Cutting-edge imaging technologies that allow scientists to watch the immune system work in real time are leading to a greater understanding of how we combat infection and disease. With a new $12 million grant, local researchers will use this knowledge to explore strategies to better fight infections like the flu and beat back overactive immune responses in disorders like rheumatoid arthritis and lupus.
The five-year project, led by Deborah J. Fowell, Ph.D., dean’s professor in the department of microbiology and immunology at the University of Rochester Medical Center, builds on a $9 million grant that her team received in 2014.
Both program project grants were awarded by the National Institute of Allergy and Infectious Diseases at the National Institutes of Health.
Experts in immunology, vaccine biology, biomedical engineering, optics and physics will come together to investigate how the immune system functions in live mice.
They’ll take advantage of the University’s Multiphoton Core Facility, which contains state-of-the-art systems enabling in vivo (Latin for “in the living”) imaging and analysis.

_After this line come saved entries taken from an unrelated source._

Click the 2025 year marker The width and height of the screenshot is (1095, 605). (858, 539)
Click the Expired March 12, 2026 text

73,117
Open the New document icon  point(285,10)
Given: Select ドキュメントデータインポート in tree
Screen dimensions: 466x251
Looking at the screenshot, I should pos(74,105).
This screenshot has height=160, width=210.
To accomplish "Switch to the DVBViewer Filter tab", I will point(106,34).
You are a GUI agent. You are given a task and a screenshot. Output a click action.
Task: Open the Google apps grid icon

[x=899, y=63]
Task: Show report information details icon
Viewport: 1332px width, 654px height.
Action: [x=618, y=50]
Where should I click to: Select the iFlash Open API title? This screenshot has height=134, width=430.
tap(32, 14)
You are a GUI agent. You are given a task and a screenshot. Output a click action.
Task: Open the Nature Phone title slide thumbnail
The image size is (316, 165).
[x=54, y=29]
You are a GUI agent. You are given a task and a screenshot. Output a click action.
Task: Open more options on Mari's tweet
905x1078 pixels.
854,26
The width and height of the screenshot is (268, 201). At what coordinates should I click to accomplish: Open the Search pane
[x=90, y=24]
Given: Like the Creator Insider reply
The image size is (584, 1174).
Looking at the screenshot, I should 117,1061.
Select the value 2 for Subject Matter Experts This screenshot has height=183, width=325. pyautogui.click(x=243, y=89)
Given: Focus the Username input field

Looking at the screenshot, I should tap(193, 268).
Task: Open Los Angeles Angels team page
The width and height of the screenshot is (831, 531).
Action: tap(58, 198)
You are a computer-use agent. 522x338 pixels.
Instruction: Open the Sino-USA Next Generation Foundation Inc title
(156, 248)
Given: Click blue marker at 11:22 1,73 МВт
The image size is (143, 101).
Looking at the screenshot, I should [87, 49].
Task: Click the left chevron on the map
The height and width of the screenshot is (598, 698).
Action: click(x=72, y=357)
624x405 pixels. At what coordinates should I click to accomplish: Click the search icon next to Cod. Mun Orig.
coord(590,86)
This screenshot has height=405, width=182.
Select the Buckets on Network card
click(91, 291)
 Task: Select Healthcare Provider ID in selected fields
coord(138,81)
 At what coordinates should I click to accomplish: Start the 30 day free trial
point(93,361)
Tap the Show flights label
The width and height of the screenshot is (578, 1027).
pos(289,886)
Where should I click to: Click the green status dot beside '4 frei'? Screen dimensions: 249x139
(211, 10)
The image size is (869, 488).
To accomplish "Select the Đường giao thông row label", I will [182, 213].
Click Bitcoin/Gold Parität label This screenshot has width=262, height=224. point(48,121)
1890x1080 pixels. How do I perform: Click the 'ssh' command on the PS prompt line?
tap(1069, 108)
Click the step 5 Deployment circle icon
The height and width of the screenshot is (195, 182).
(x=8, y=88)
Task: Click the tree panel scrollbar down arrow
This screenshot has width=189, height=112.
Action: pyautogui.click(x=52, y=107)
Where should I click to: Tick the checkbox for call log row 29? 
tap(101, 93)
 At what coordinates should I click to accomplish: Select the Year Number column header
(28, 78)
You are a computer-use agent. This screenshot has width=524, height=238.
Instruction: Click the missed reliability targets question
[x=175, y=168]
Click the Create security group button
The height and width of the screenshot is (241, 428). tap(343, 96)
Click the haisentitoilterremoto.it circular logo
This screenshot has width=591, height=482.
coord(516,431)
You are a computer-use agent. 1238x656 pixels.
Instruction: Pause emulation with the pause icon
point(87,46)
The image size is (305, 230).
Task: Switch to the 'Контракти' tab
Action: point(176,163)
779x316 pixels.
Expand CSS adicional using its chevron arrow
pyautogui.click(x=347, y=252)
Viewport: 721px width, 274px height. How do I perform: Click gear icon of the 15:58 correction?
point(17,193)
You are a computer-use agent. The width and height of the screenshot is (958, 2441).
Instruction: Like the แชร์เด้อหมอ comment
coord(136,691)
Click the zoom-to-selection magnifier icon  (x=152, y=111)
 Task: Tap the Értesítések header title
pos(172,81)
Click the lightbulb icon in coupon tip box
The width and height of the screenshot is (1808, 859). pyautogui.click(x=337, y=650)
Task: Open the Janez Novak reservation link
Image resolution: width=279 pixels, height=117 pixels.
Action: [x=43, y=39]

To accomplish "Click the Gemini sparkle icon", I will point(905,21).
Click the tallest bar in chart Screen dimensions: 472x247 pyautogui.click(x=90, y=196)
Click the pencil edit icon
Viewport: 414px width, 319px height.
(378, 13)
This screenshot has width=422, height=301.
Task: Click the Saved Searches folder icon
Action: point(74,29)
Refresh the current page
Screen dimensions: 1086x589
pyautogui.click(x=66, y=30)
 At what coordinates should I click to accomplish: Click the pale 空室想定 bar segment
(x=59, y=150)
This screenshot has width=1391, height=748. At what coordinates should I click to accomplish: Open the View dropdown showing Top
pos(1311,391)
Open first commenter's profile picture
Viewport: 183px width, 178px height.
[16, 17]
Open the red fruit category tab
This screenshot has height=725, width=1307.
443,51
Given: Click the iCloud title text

Immune cells imaged in the skin
“When we take cells out of their natural environment and study them in a dish we’re missing out on a lot of biology,” said David J. Topham, Ph.D., a study project leader and professor of microbiology and immunology at URMC. “Imaging and tracking live cells is an emerging theme in immunology and one that I think is going to move forward meaningful discoveries in the field.”
In addition to Fowell and Topham, project leaders include Minsoo Kim, Ph.D., James F. Miller, Ph.D., and Patrick Oakes, Ph.D. scientists from Cornell and Loyola University will collaborate with the team, as well.
“With the previous grant we made a lot of observations that led to potential pathways for manipulating the immune response,” said Fowell. “Now we have molecular targets to investigate to improve or suppress immune responses in the tissues we’re looking at.”
Project goals for the new grant include:
• Developing tools and techniques to mark and guide immune system cells into tissues
• Exploring the movement of immune system cells through inflamed skin tissue
• Understanding how the immune system responds to flu infection in the airways
“Our projects are highly complementary, which makes each of the individual projects stronger than standing on their own,” said Topham, who will lead work related to flu infection. “Everyone involved – students, post-docs, and faculty – learn from each other. In our case, the whole is definitely greater than the sum of its parts.”